--- WHAT IS REQUIRED ---
Every line of the listing below should come back exactly as written, with no images.

----

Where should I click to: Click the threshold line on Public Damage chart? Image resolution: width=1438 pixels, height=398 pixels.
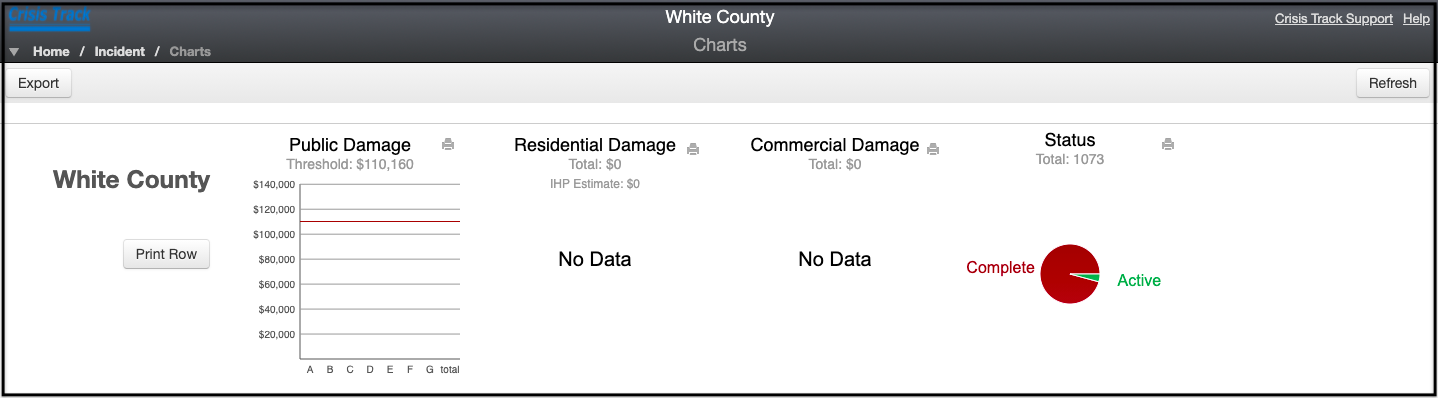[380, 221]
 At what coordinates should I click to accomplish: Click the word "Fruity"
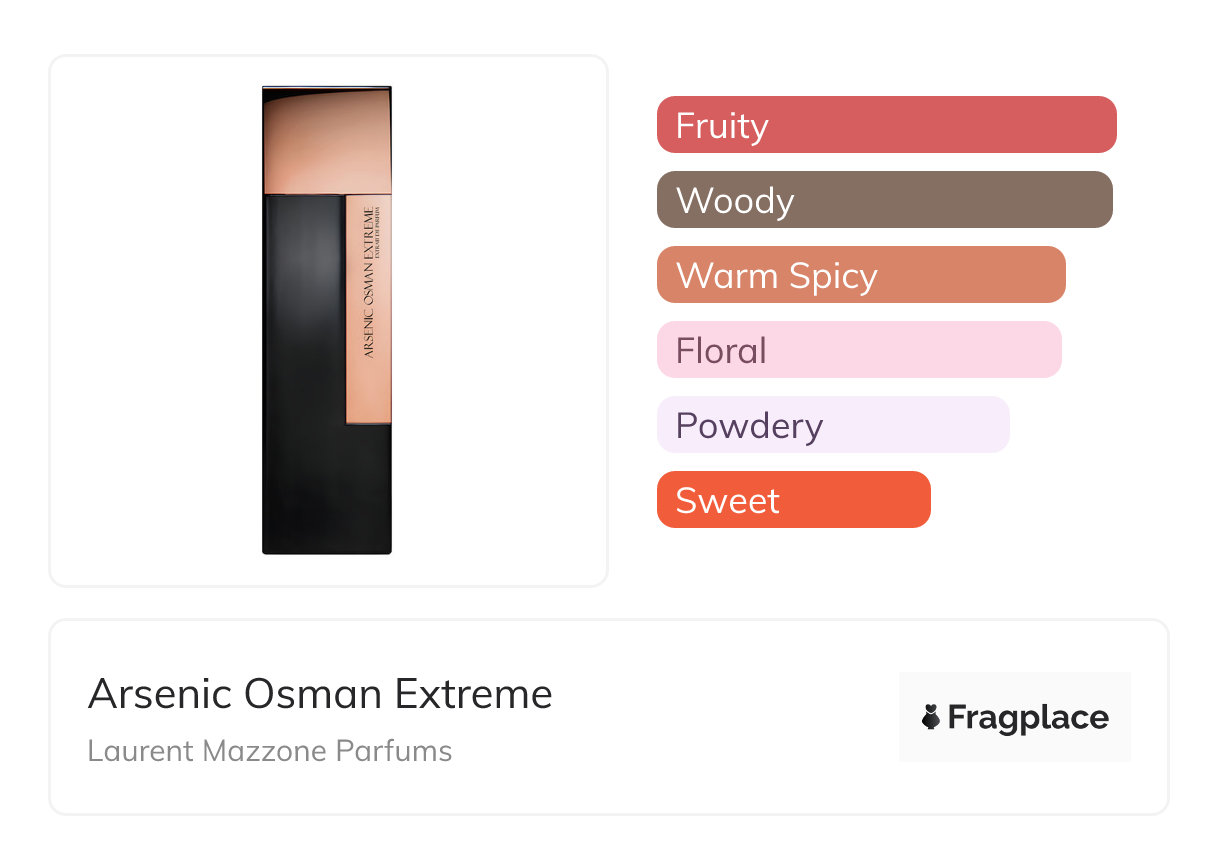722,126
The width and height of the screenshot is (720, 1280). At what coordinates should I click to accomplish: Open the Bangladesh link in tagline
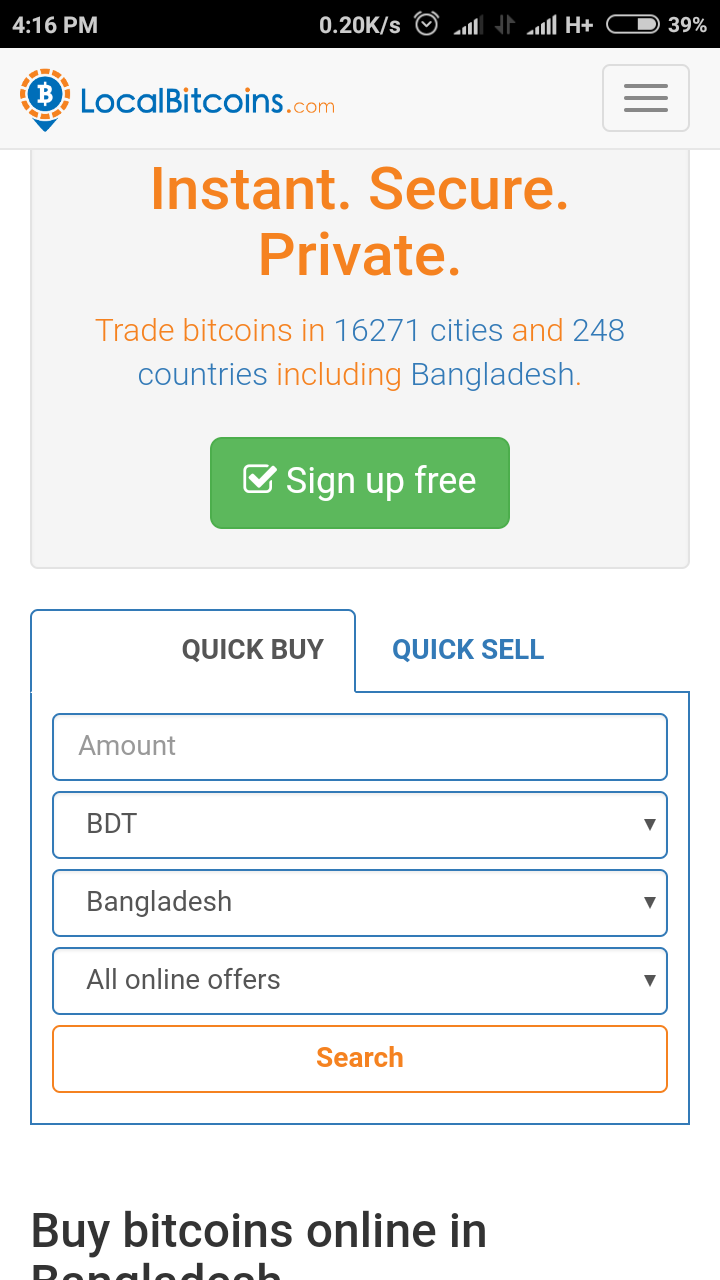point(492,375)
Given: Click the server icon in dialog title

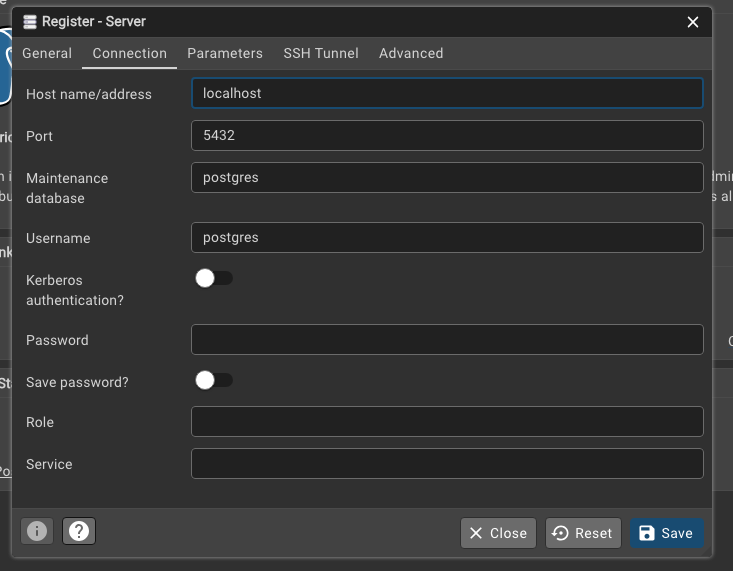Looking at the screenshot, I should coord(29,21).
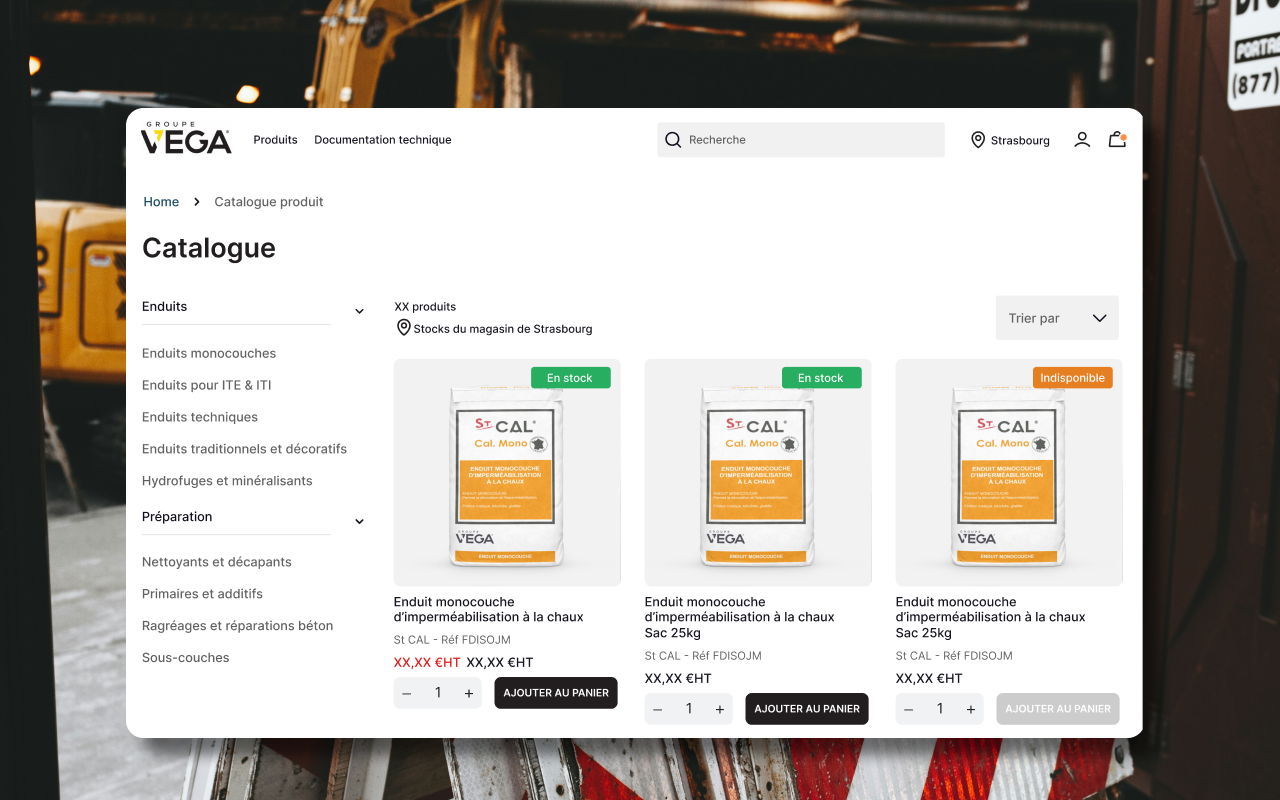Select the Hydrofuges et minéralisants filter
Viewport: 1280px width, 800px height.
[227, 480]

----

--- SOLUTION TO THIS TASK ---
Where should I click to: Click the threshold line on Public Damage chart? Image resolution: width=1438 pixels, height=398 pixels.
[380, 221]
 At what coordinates should I click to accomplish: Click the word "Fruity"
722,126
The width and height of the screenshot is (720, 1280). At what coordinates should I click to accomplish: Open the Bangladesh link in tagline
point(492,375)
Given: Click the server icon in dialog title

Looking at the screenshot, I should coord(29,21).
Select the Hydrofuges et minéralisants filter
Viewport: 1280px width, 800px height.
[227, 480]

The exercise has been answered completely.